Ce serait un cadeau pour Donald Trump, à condition qu’il sache l’instrumentaliser proprement.

***

Pour aller plus loin et tout comprendre du RussiaGate, ses origines et implications, lisez notre article de fond via Lvsl.fr :

Trump et le RussiaGate : l’énorme raté de l’opposition néolibérale

 


2 réactions au sujet de « Donald Trump et le RussiaGate : du fiasco médiatique à la destitution ? »

  1. J’imagine que vous avez étudié les plus de 400 pages du rapport. Pour ma part qui suis obligé de le traduire laborieusement dans la langue de Molière grâce à des outils en libre service sur internet, je n’en ai lu que quelques pages.
    Ce peu que j’ai lu confirme pleinement l’ingérence russe. C’est sidérant !

    1. Merci de votre commentaire qui va me permettre d’éclairer un point important.

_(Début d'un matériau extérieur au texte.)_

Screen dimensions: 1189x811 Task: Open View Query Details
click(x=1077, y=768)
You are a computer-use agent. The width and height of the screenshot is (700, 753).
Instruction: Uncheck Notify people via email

      En effet, le rapport de Mueller démontre bien que la Russie a influencé les élections US de deux facon (qui ne semblent pas coordonnées cependant) : en piratant les emails démocrates (DNC, puis de Podesta), et en ayant recours à des techniques dites d’astroturfing via facebook. La publication des emails a peut être joué un rôle important, la ferme à troll et l’astroturfing, a priori beaucoup moins. Les individus incriminés ne sont qu’au nombre de 12 (c’est assez risible si on met cela face aux dizaines de milliers de militants républicains et démocrates) et leur dépenses ne furent que de 100 000 dollars (contre 1 milliards pour la seule campagne de Clinton, et un total de 6 milliards si on ajoute la campagne des démocrates et des républicains). De manière générale, il semble que « l’influence Russe » soit bien moins importante que l’influence d’autres nations, en particuluer Israel et les monarchies du golf. Le fameux accord sur le nucléaire Iranien, par exemple, fut dénoncé par Nethanyahou au Congrès américain en 2015, ce qui devint un des éléments clés de l’argumentaire de Trump contre Hillary dans les débats (en matière de politique étrangère). Le fait que des russes (bien que le lien avec Poutine ne soit pas établis par Mueller qui se contente de dire, sans preuves, « proche de Poutine » ou « proche du Kremlin) aient tenté de prendre contact avec l’équipe de campagne de Trump semble malgré tout assez banal, si on excepte le piratage des emails.

      Donc la Russie a interféré dans les élections, mais ce n’est pas le coeur de l’enquête de Mueller, qui devait déterminé la collusion et l’obstruction de justice.

      De nombreux médias américains avaient affirmé que Trump était un agent russe, coupable de hautre trahison. C’est une accusation gravissime, et c’était celà le coeur de la « théorie du complot ». Or, sur ce point, Mueller est on ne peut plus clair : il n’y a pas eut de collusion, ni d’efforts coordonnées entre la Russie et la campagne de Trump.

      Par contre l’obstruction de justice est clairement sujet à débat. Ce qui explique le regain de protestation du camp démocrate.